I agree with you about how Republicans should be treated. I suggest we stop there.
Steve Consilvio says
Have you ever played a game of Monopoly? Everyone starts out even. Everyone gets paid the same. Everyone takes turns. Yet, the game ends in total collapse. There is a boom (bank spending) and then a bust, which is beyond the banks ability to address. That is what inflation does. Deflation doesn’t exist. People run out of access to money, and the regulated pricing of real estate wasn’t enough to protect them. Inflation is faster because you must consume. In Monopoly your only reprieve is to go to jail and hope to collect rents while there. Real life generally doesn’t have one.
SomervilleTom says
You appear to live in a different universe from me.
Steve Consilvio says
More than likely. lol But is that a bad thing?

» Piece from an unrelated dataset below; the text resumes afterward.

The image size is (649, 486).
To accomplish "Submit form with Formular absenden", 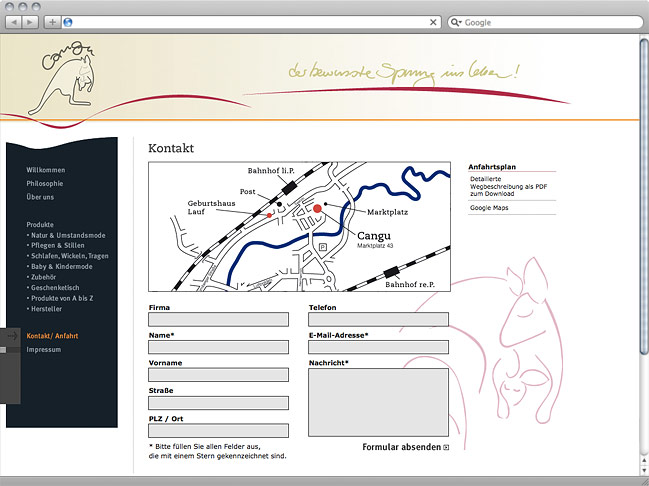I will [x=401, y=447].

You might like my universe better.
btw, the game Monopoly was based on the ideas of Henry George, another economist with a particular point of view, but he could see beyond the end of his nose. There are people today who think of themselves a Georgeists, but they are actually quite different, and worse. As it turns out, the model is actually better than his analysis, because it could just as easily be called a perfect socialist or a perfect capitalist model.
Christopher says
I thought it was Richard Nixon who took us off the gold standard as part of the Bretton Woods reforms.
Steve Consilvio says
Nixon took us off the gold standard but FDR collected all the gold so basically private ownership ceased. At some point that was repealed. The same thing happened in France. The experiment with paper money was a failure, but it was all supposed to be backed by gold. Since there wasn’t enough gold to keep pace with inflation, they made owning gold illegal. It all had to be handed in. Long before the French Revolution and the Troubles, crazy paranoia went through society. All you had to do to take revenge on someone was to accuse them of having gold. You could plant it or bribe a government official. Paranoia was rampant. If you get any conservative mailings, then you will see this paranoia is alive and well, especially among libertarians. They have Liberty coins and other such BS. They can’t and won’t see that money is make-believe. They complain about dollars (colored paper) but gold (colored dirt) is “real.”
SomervilleTom says
FDR disconnected most of the linkages between the gold supply and US currency. Richard Nixon removed the remaining vestiges that were left.